By Mary Vitcenda, Senior Editor

In the last edition of Word Matters, I discussed readability on the web and why it matters. To recap, readability on Extension’s website is about making online content clear and easy to understand in order to engage our audiences across Minnesota.

Practice Good Writing

So, how do you achieve readability on the web? It starts with using good writing practices to create your content. Those practices include revising your draft, maybe more than once. They also include asking some impartial reviewers to ensure your text is well organized, free of information gaps, and understandable to readers unfamiliar with your topic. Breaking things down further, you can improve readability by doing four key things in your writing:
  • Break your text into short paragraphs, usually 2 to 3 sentences, and rarely more than 5. 
  • Keep your sentences short, preferably no more than 25 words. As a point of reference, the first sentence of this column has 17 words. The second sentence has 24 words.
  • Write in active voice, not passive. For example, write “Cindy hit a home run,” not “A home run was hit by Cindy.” Sentences in the active voice are almost always shorter (as well as more energetic and compelling).
  • Choose short words over long ones with many syllables.
Yes, I know — that last rule is a tough one, especially when reporting research findings or describing program goals. I’ve found eliminating multi-syllable words a significant challenge to improving the readability of my own writing. Even words we must use, like “University,” pile up the syllables.

But problems posed by these “necessary” multi-syllable words at Extension make it even more important to use short words — and eliminate unnecessary phrases — in other instances. For example, write “use” instead of “utilize.” Or “now” instead of “at the present time.” Or “start” instead of “commence.” You get the idea. Remember, simple does not mean dumb, and complex does not mean smart.

As for technical terms, avoid them whenever possible and think of a simpler way to say something. But sometimes it’s important for your audience to know a term, such as “overindulgence,” and using it saves a lot of words overall. In this case, always define the technical term in first reference for readers who don’t know your field like you do. Then you can repeat the technical term as needed through the rest of your text.

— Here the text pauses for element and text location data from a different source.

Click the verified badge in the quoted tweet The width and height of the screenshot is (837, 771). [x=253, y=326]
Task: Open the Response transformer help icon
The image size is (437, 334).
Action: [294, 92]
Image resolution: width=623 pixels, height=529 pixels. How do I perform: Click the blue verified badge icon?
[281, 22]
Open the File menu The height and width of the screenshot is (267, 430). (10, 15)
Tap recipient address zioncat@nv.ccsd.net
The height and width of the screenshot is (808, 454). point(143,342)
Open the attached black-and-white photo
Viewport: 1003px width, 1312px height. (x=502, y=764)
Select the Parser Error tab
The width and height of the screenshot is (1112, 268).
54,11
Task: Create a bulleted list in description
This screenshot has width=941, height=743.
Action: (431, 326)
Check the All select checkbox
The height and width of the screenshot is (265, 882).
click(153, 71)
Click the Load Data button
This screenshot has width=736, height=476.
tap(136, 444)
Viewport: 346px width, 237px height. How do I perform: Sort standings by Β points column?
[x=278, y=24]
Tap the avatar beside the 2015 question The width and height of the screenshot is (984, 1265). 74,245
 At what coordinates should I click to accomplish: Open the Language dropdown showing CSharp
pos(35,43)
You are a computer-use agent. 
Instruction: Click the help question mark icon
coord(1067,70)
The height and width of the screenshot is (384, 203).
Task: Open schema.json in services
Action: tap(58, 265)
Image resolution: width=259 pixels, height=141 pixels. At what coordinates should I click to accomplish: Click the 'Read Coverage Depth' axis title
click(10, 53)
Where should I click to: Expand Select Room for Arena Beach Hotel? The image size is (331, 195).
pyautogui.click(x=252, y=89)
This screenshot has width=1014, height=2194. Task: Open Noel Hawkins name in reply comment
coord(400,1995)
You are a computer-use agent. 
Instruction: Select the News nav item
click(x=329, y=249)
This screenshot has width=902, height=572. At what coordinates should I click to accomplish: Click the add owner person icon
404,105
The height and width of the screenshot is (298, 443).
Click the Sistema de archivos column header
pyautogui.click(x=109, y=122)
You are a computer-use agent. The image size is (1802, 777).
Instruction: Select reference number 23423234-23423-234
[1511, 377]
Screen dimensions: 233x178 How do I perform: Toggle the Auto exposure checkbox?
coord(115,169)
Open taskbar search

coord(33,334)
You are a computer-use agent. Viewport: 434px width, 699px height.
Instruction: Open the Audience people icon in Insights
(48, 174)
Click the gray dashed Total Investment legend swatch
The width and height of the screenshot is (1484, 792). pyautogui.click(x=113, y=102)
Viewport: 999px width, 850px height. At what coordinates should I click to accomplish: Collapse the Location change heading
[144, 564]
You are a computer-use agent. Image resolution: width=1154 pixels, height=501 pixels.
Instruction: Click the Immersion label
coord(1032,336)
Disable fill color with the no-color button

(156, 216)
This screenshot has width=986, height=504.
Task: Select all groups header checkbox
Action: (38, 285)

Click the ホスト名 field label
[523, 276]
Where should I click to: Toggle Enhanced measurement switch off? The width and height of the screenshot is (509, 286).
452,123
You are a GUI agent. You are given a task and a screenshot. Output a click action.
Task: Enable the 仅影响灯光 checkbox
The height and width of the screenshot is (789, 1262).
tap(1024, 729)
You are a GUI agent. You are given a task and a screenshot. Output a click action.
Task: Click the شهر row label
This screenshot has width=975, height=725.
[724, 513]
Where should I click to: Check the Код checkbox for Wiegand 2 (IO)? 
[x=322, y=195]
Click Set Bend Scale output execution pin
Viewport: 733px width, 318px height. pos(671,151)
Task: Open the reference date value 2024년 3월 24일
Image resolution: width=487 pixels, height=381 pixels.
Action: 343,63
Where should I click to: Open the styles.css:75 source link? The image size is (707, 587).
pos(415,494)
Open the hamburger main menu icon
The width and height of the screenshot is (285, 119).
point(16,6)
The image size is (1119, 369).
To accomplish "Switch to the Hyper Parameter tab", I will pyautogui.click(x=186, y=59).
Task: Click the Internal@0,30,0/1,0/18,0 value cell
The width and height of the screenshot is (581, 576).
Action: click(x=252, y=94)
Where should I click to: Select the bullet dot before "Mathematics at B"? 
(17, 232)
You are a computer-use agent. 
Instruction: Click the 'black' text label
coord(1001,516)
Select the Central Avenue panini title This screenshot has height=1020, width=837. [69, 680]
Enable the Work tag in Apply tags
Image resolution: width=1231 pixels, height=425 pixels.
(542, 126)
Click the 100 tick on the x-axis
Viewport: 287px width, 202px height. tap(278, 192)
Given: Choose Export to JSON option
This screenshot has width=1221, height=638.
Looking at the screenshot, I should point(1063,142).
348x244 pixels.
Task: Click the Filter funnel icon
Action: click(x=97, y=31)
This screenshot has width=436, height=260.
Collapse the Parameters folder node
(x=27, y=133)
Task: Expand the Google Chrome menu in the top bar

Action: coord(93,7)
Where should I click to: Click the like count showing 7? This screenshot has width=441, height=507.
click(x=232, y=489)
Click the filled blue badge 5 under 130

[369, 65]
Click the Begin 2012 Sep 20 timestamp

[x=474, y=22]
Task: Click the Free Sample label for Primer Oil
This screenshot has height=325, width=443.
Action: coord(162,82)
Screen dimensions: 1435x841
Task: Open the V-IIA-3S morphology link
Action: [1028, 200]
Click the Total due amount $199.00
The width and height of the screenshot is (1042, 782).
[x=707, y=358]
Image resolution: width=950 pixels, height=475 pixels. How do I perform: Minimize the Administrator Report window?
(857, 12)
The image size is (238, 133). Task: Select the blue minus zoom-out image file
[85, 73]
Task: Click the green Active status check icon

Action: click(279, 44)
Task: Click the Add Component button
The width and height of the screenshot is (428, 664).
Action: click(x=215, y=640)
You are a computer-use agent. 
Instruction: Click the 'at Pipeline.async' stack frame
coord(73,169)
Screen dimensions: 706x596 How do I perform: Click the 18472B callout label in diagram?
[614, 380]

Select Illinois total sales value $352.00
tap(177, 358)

Check Readability with Microsoft Word

Finally, use the tools at your fingertips to improve the readability of your web content, such as Microsoft Word’s “Readability Statistics” tool. This tool provides valuable information about your text, including the number of passive sentences, its reading ease per the Flesch scale, and its grade level per the Flesch-Kincaid scale.

Here's how to do it:
  • Enable the readability statistics tool in MS Word’s “Spelling & Grammar” check. 
  • Run the spelling and grammar check on your Word document. 
  • After going through that check, you'll get a dialogue box indicating that your spelling and grammar check is complete. Click "OK" and another dialogue box with readability statistics will appear.

screenshot of Microsoft Word readability statistics
Meta enough for you?

In general, FD aims for a 6th grade level for participant materials and 8th grade for text aimed at partners. If those sound low to you, remember what I said in the previous column about readers skimming and scanning web pages. They don’t like long sentences or “big” words (without an explanation anyway). And, as Youth Development Web Manager Ann Nordby says, “Even college-educated readers don’t want to read at a college level all the time.”

Just Try

All this said, even after following these tips, you might not hit the 6th and 8th grade marks every time. The point is to just try. Your audiences will thank you for it.

Editor's note: This column was updated on April 19, 2017 to add more detail about using Microsoft Word's Readability Statistics tool.